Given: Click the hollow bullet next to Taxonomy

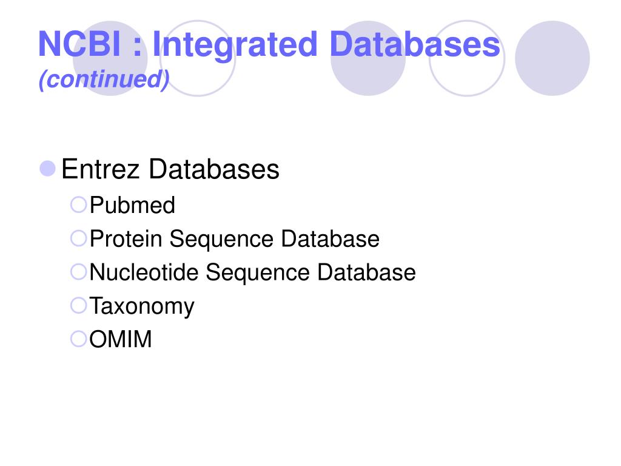Looking at the screenshot, I should [x=78, y=306].
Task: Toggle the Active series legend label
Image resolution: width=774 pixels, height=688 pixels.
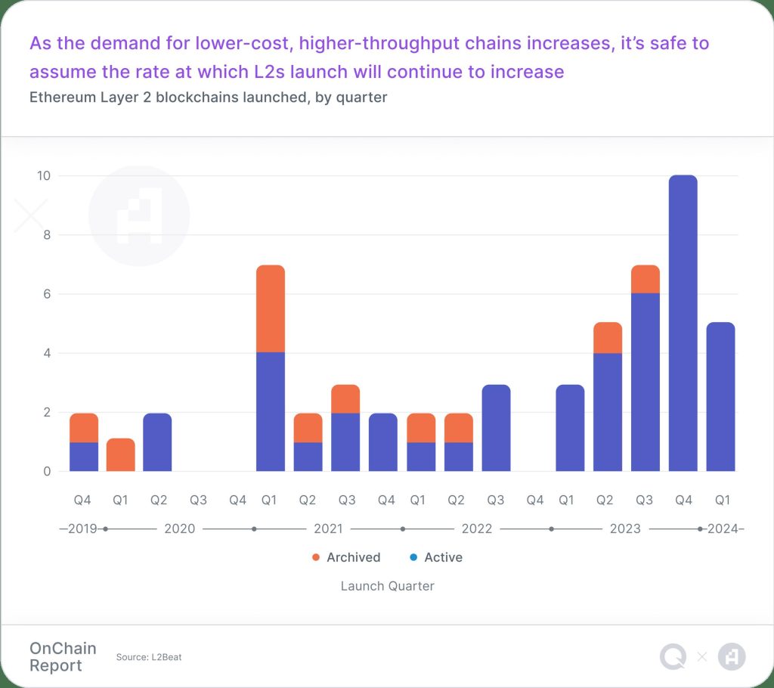Action: coord(443,557)
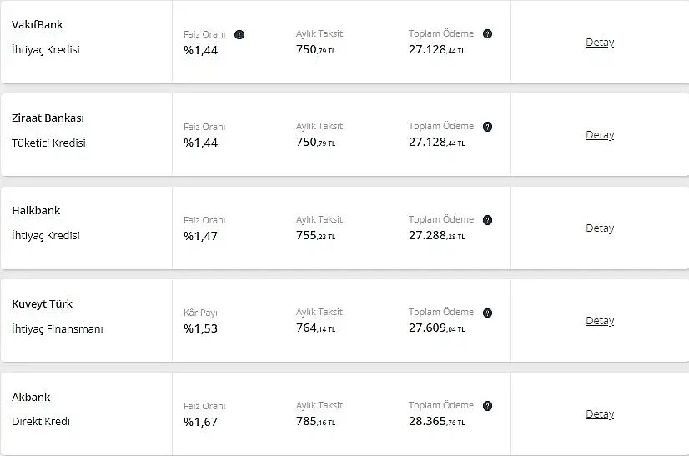Select the VakıfBank bank name
This screenshot has height=456, width=689.
[x=38, y=25]
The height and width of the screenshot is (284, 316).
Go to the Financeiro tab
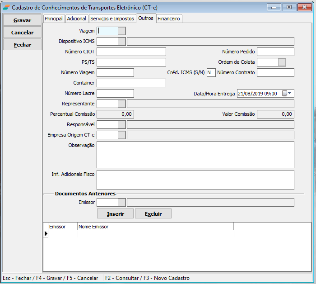coord(169,19)
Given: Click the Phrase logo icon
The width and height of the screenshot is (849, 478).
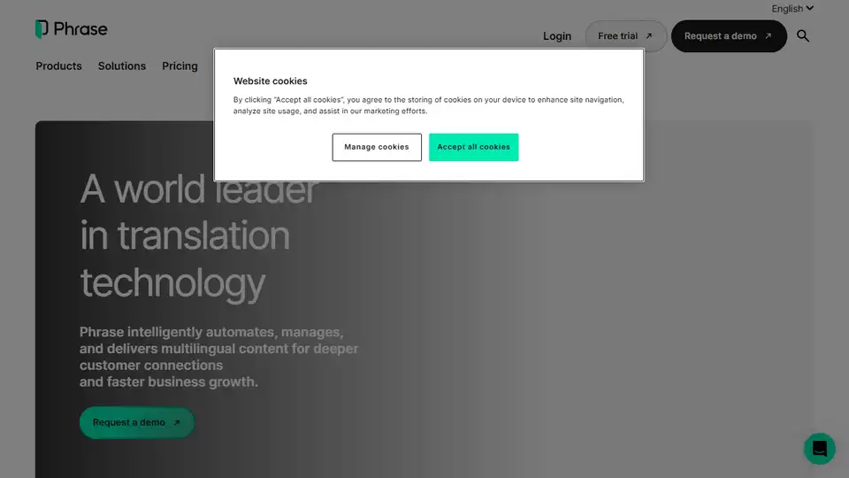Looking at the screenshot, I should click(x=42, y=29).
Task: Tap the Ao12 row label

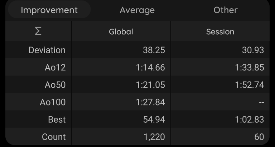Action: (x=55, y=68)
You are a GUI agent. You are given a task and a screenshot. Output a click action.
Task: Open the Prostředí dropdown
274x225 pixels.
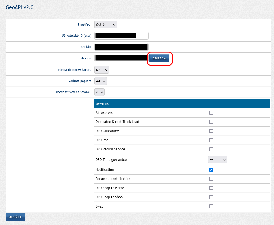[x=105, y=25]
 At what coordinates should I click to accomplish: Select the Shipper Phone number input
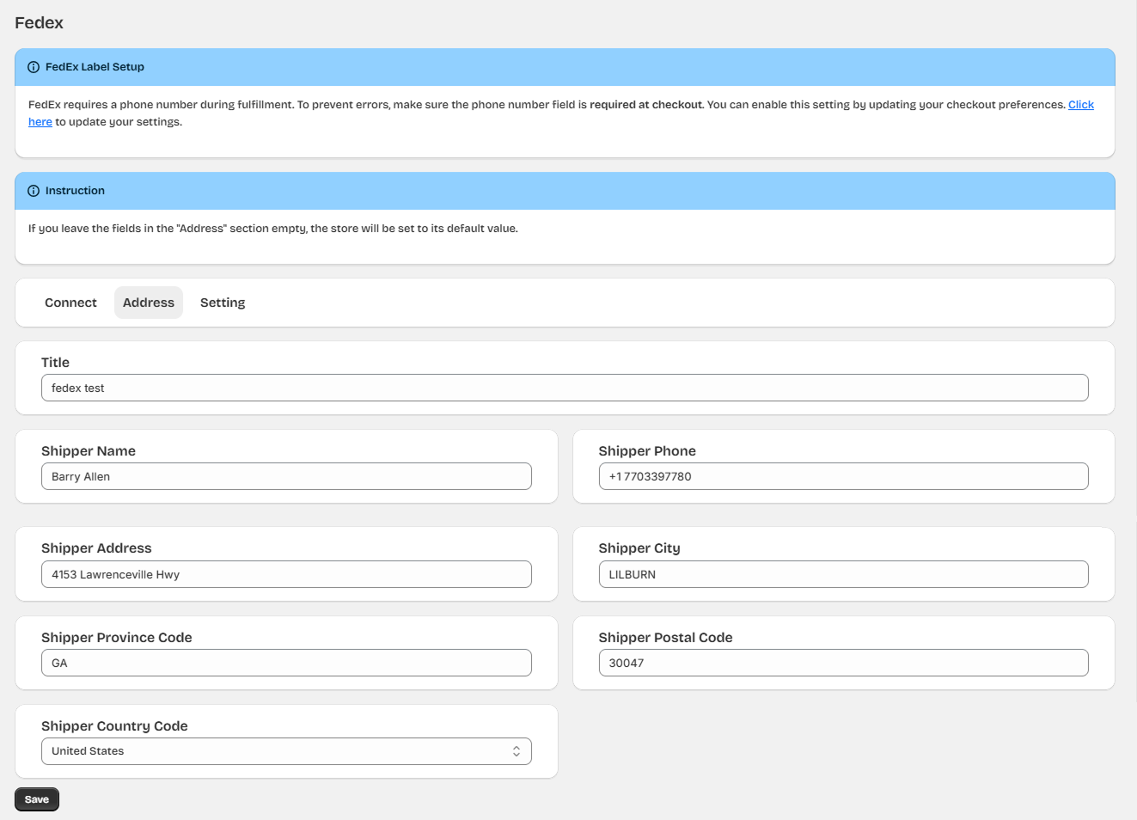pyautogui.click(x=842, y=476)
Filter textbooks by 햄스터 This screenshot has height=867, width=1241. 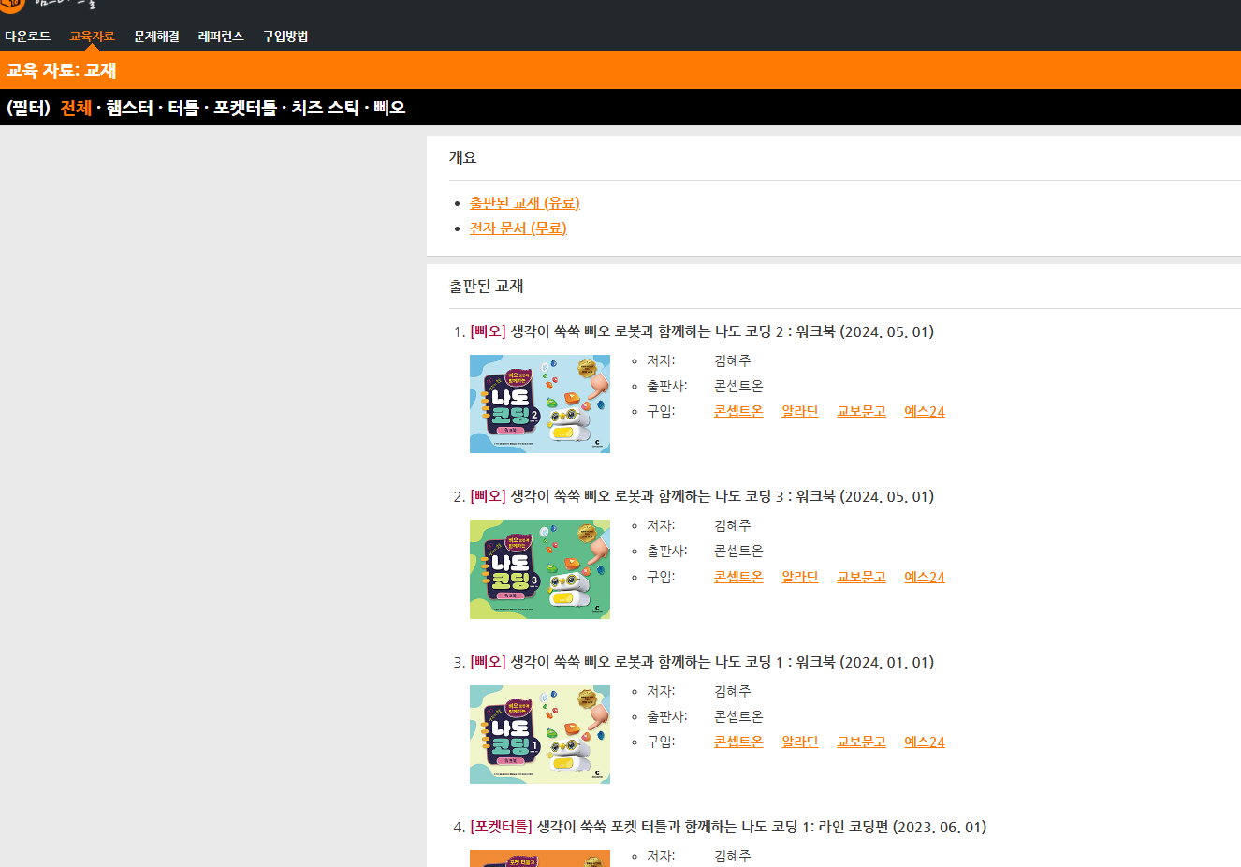tap(129, 108)
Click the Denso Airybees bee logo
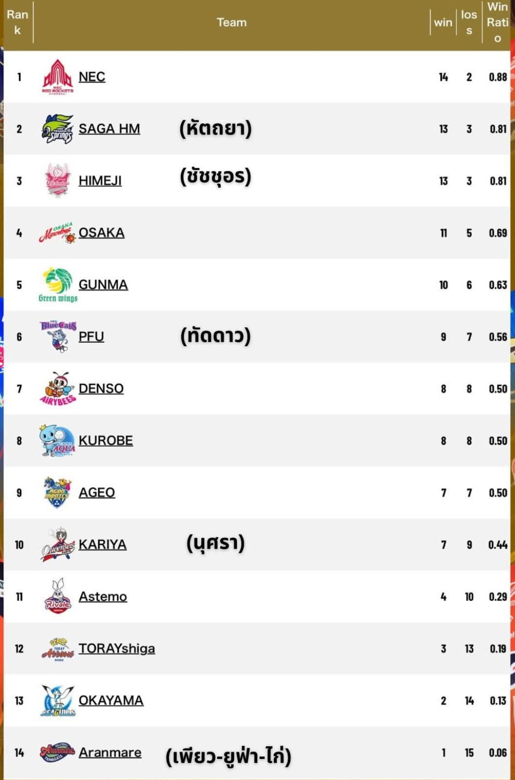The width and height of the screenshot is (515, 780). (58, 389)
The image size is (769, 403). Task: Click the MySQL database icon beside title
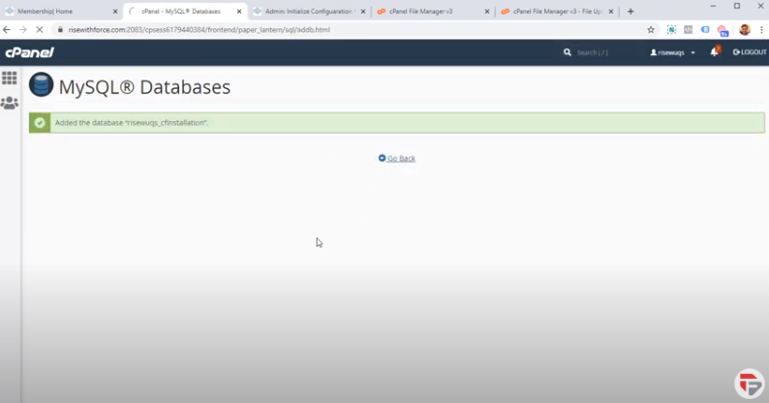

DIRECTIONS FOR THIS TASK
Every line above between the one containing "Image resolution: width=774" and the one containing "The height and", those two included, is to be printed exactly. No pictures go into the copy.

ANSWER TO THE PROBLEM
Image resolution: width=774 pixels, height=688 pixels.
Action: coord(443,557)
Select the VakıfBank bank name
This screenshot has height=456, width=689.
[x=38, y=25]
The height and width of the screenshot is (284, 316).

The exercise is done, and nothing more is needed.